• [DIRECTIONS] Find the line below with "The width and height of the screenshot is (1000, 1000)." and the line with "Select the Scissors split tool". Output exactly those lines and everything between them, leaving out the pictures.

• [TASK INPUT]
——

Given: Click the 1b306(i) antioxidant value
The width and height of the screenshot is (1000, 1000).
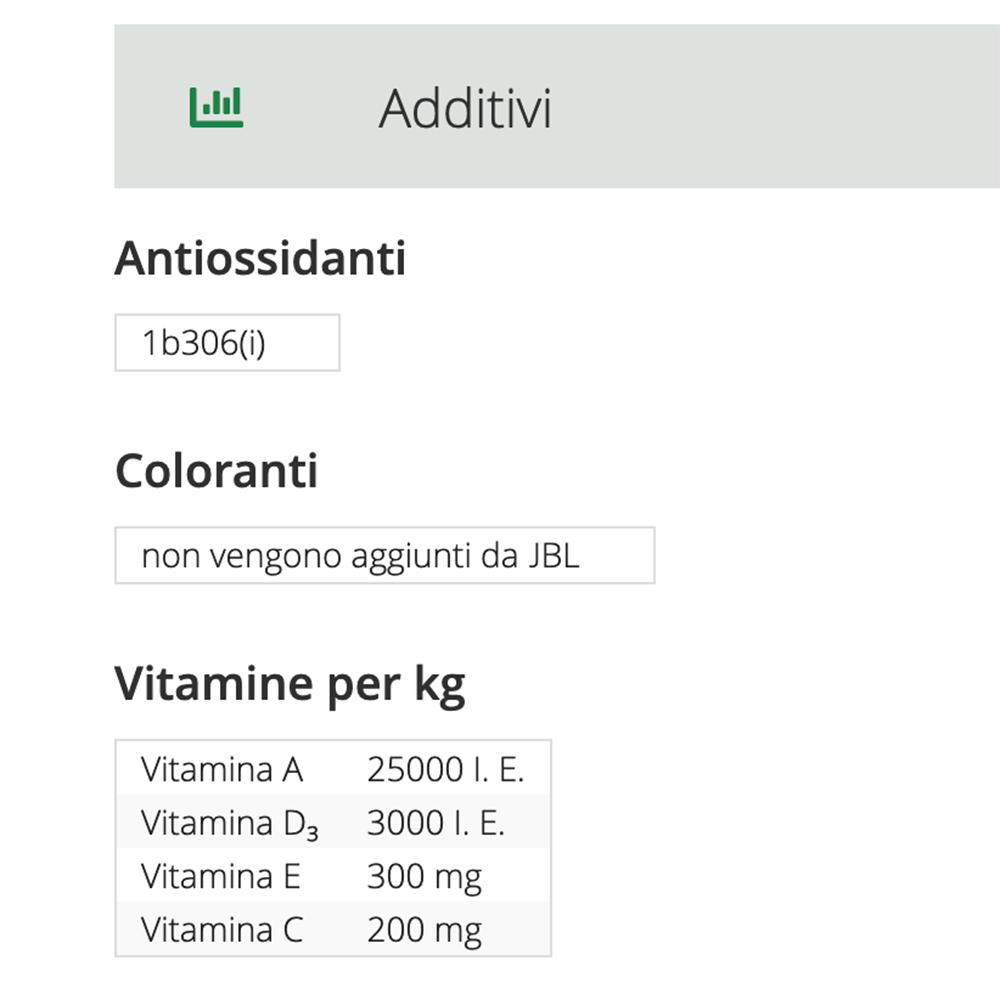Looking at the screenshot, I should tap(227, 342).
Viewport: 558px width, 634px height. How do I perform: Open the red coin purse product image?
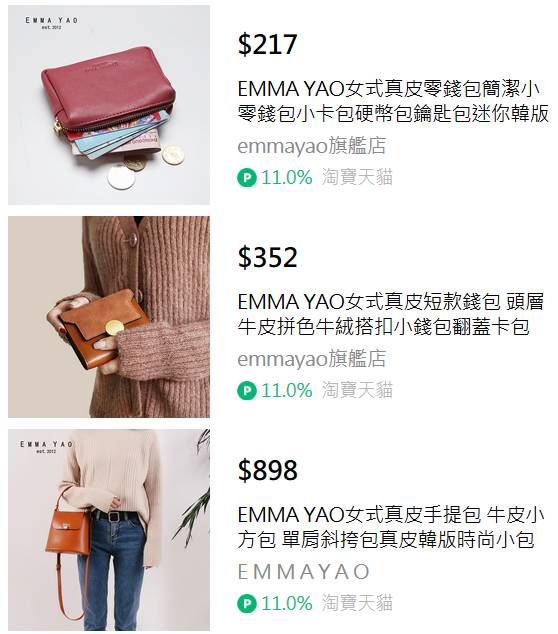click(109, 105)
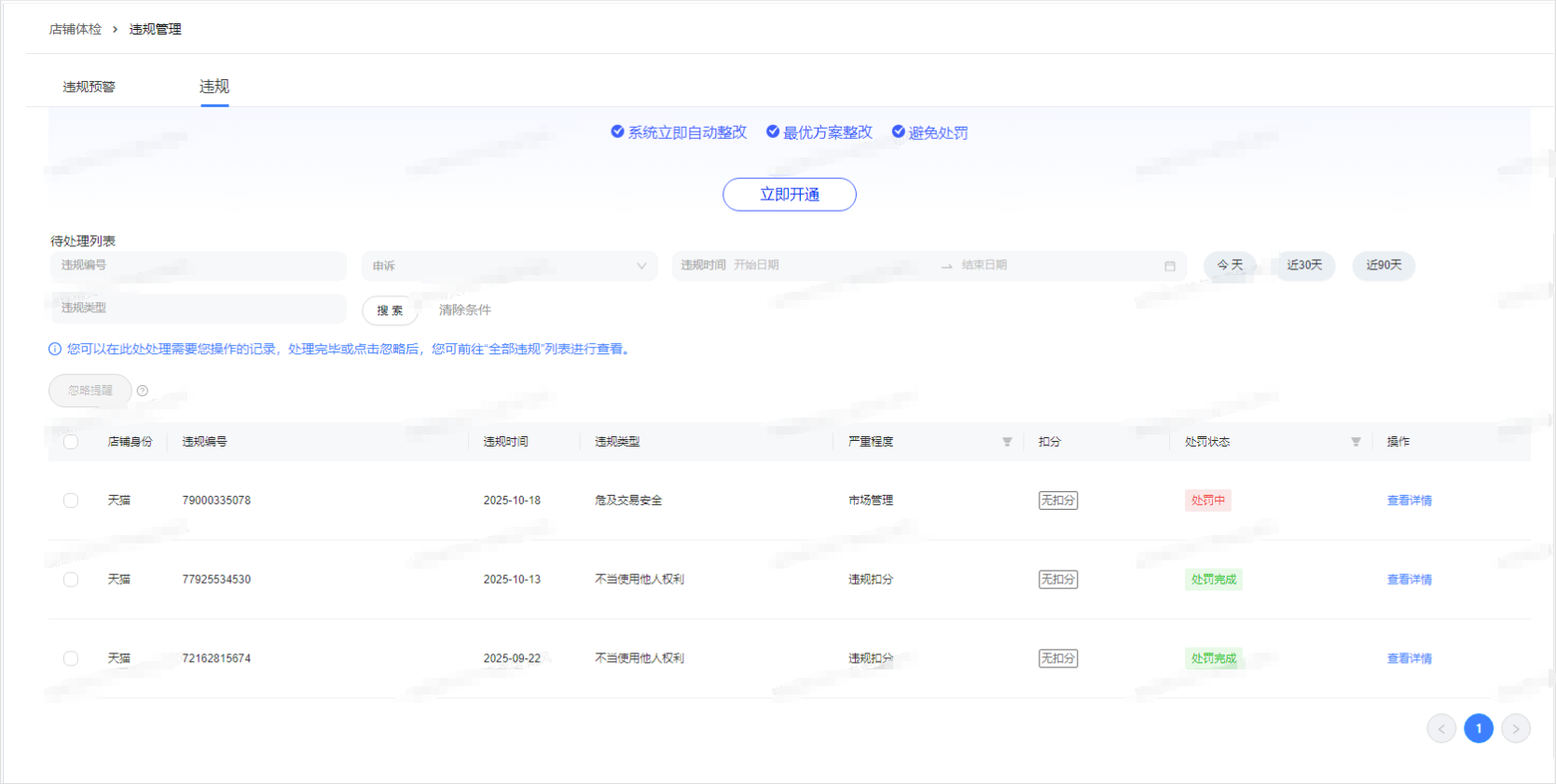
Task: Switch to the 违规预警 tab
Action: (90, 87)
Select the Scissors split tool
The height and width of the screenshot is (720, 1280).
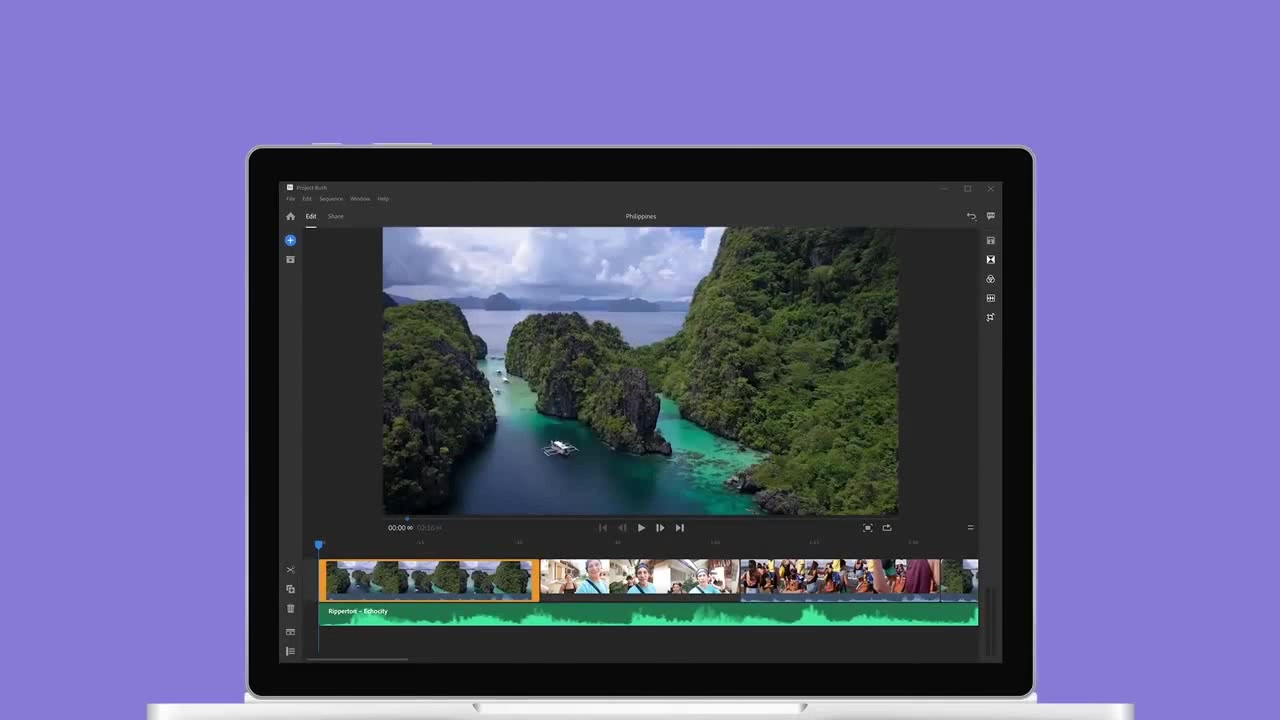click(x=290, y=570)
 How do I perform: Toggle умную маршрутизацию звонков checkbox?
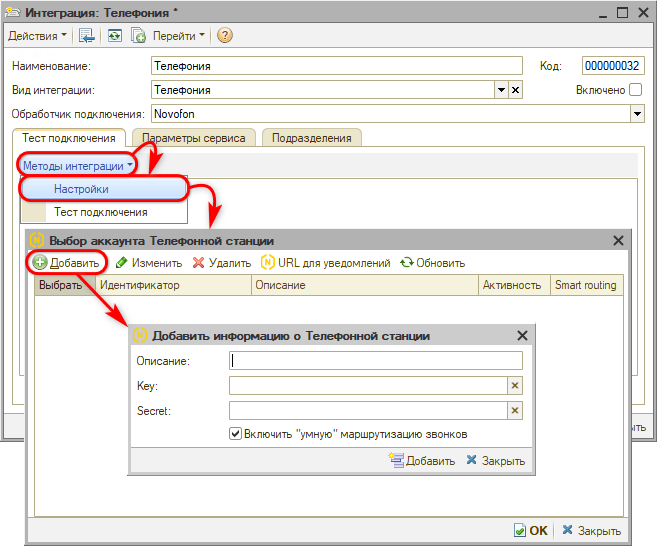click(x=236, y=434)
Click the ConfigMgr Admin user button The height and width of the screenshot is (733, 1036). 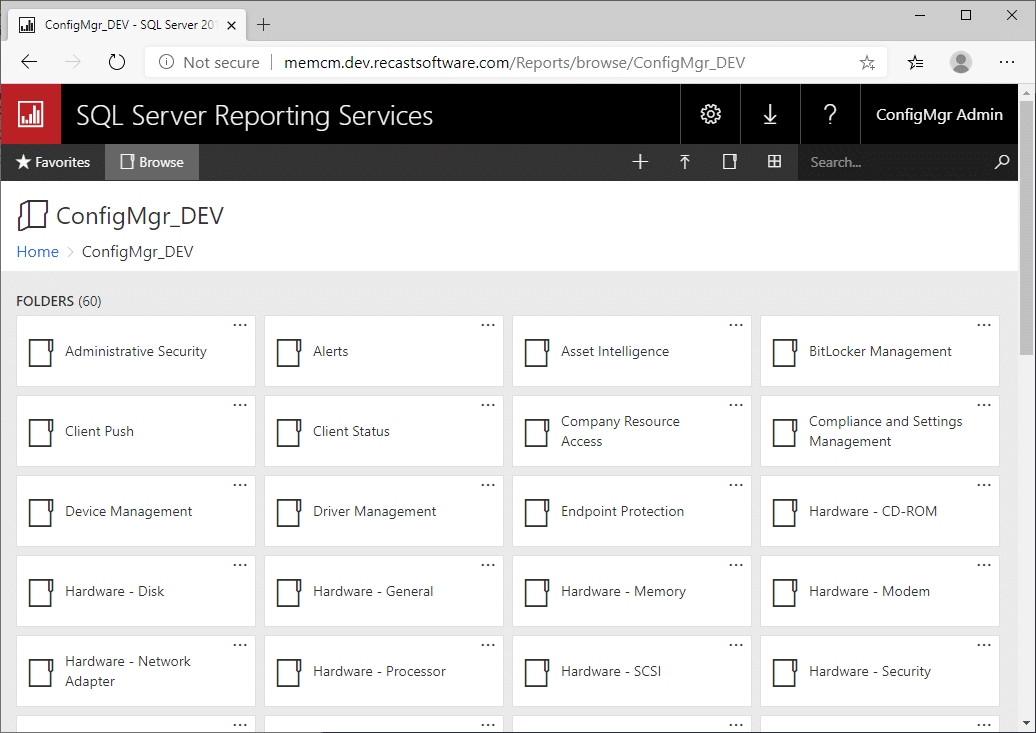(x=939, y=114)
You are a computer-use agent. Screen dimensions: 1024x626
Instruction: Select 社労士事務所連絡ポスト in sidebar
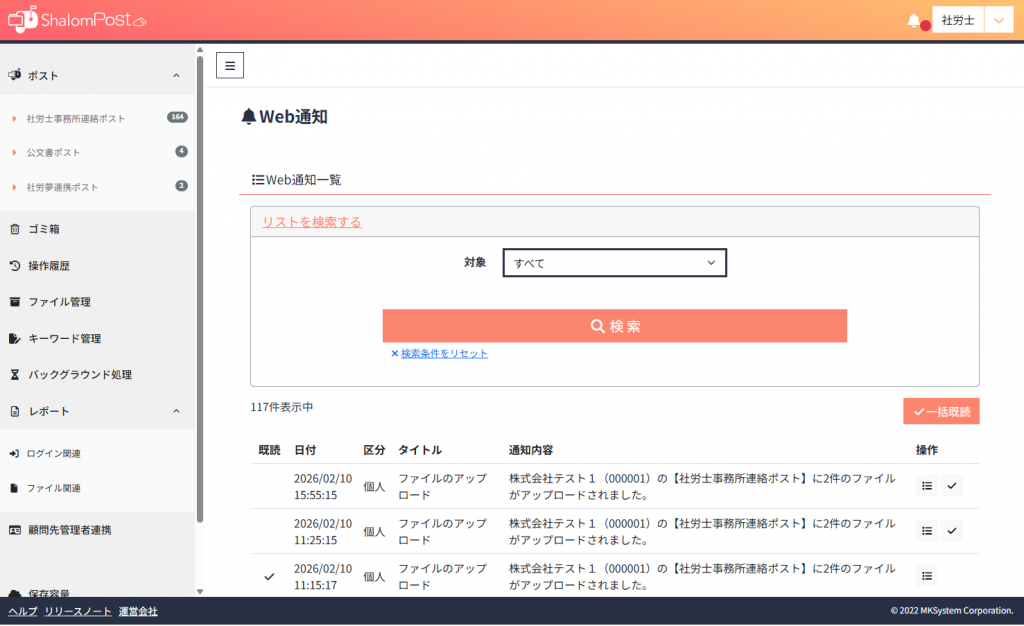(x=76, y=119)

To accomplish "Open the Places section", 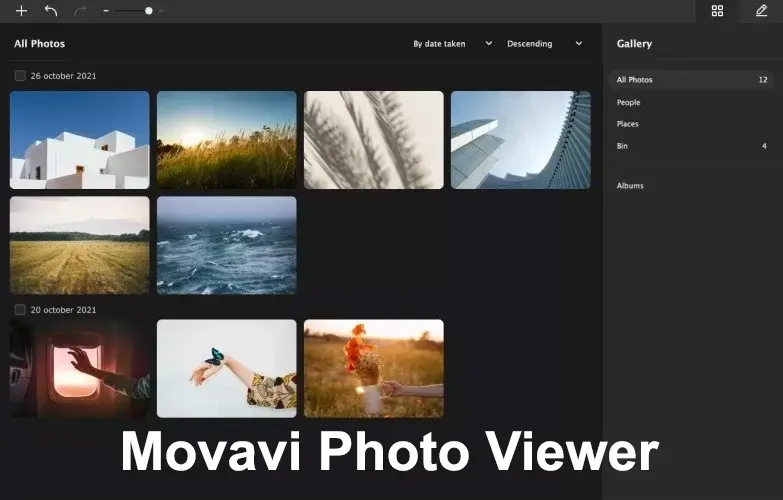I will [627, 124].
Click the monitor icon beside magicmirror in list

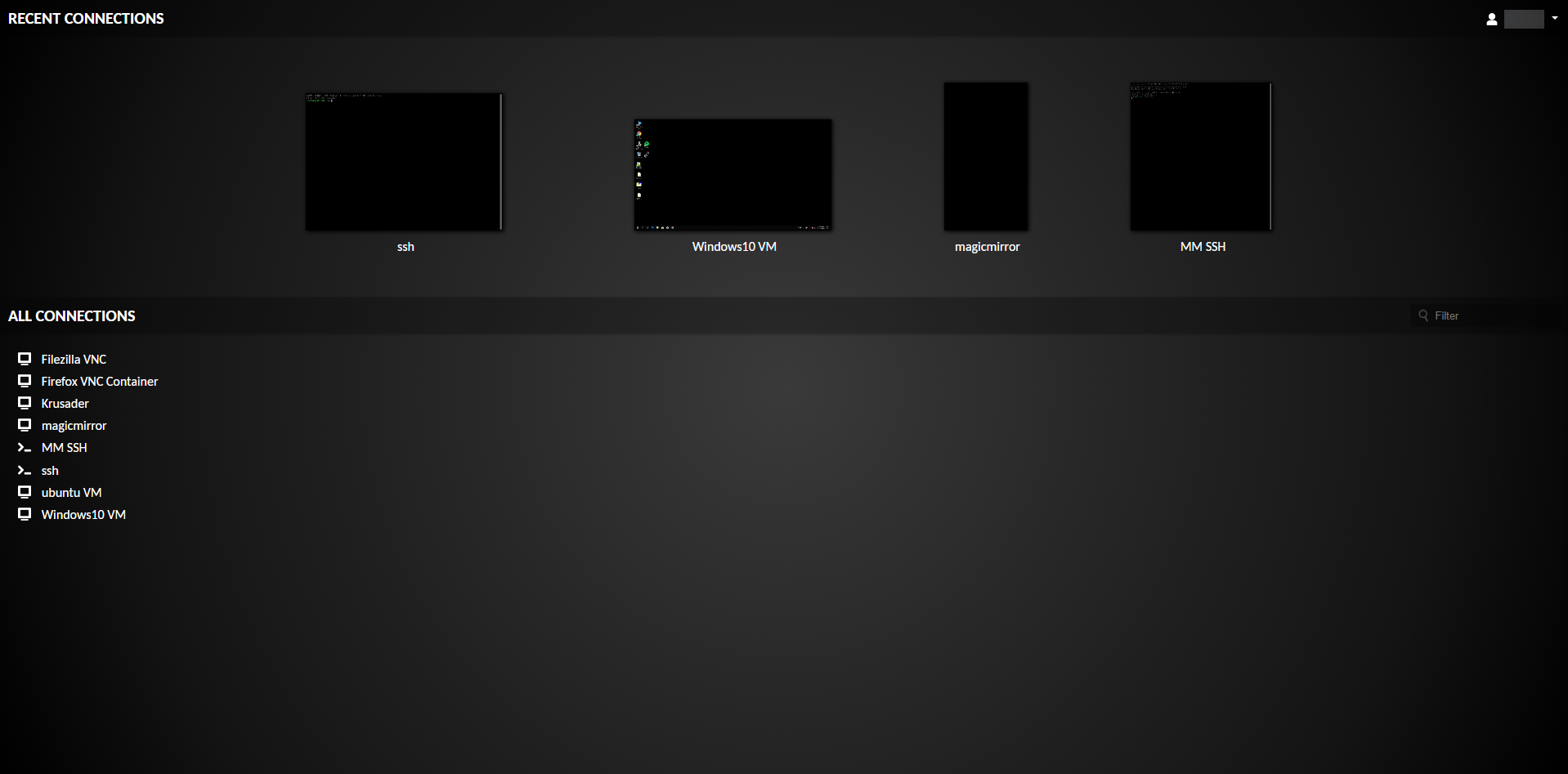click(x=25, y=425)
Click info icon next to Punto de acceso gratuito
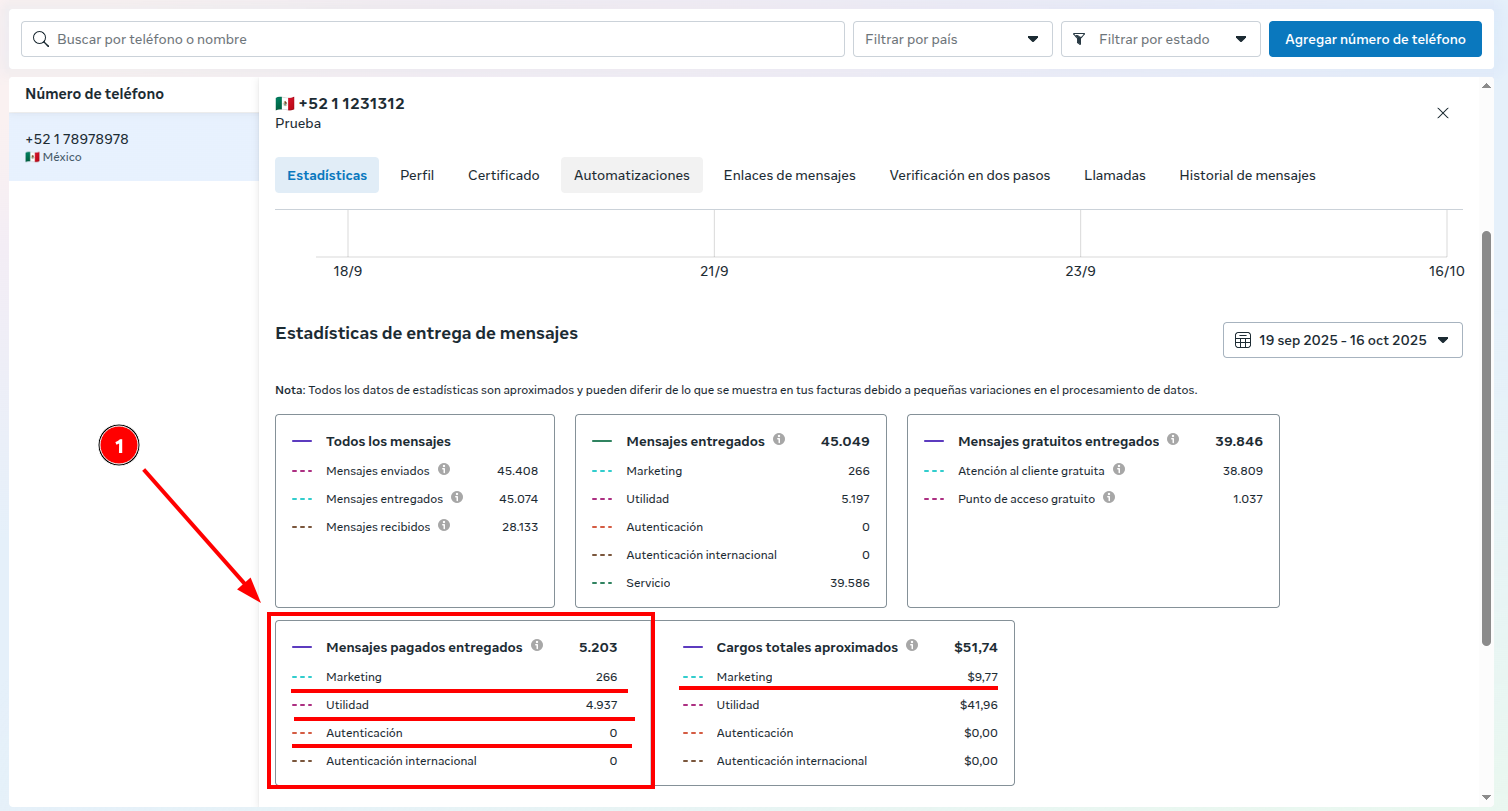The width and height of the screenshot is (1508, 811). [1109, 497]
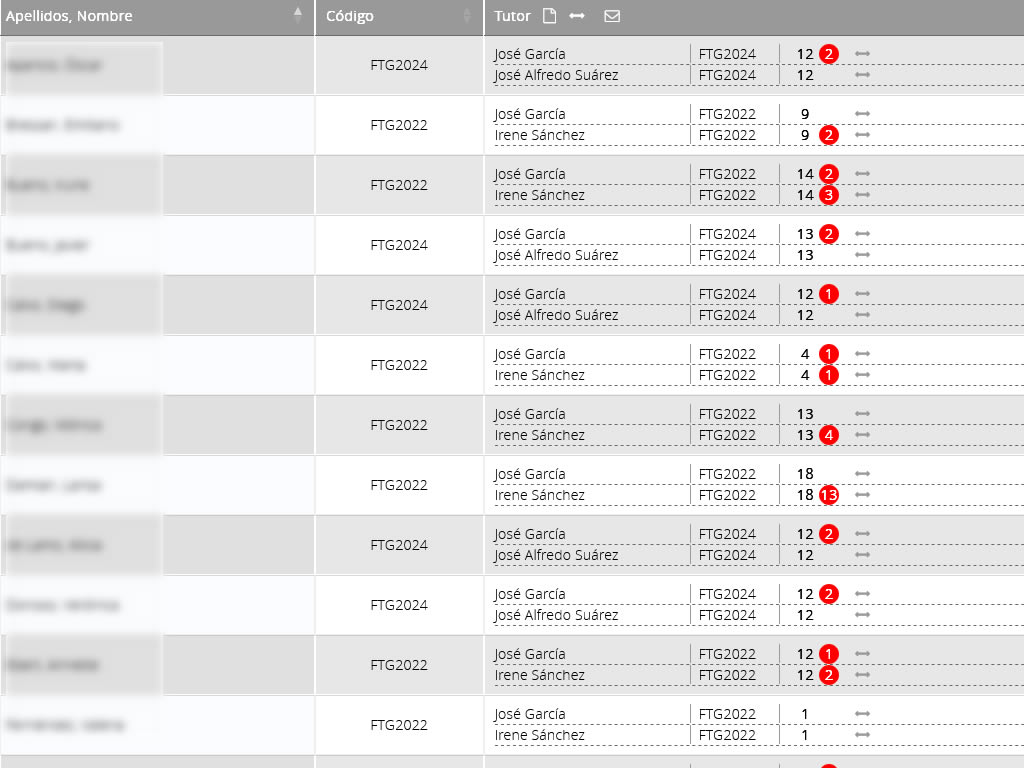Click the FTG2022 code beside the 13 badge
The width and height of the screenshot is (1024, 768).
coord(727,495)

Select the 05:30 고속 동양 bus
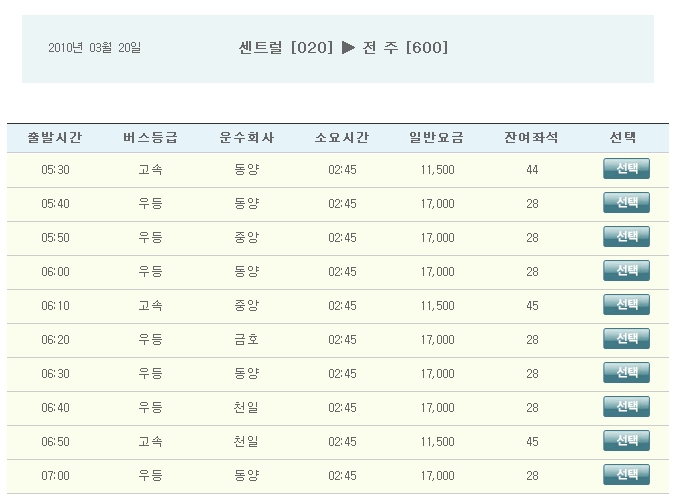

——

• [SOLUTION FOR THIS EXERCISE]
The width and height of the screenshot is (1000, 1000).
Looking at the screenshot, I should tap(227, 342).
Viewport: 558px width, 634px height. How do I perform: Open the red coin purse product image?
click(109, 105)
Task: Switch to the 违规预警 tab
Action: (90, 87)
Select the Scissors split tool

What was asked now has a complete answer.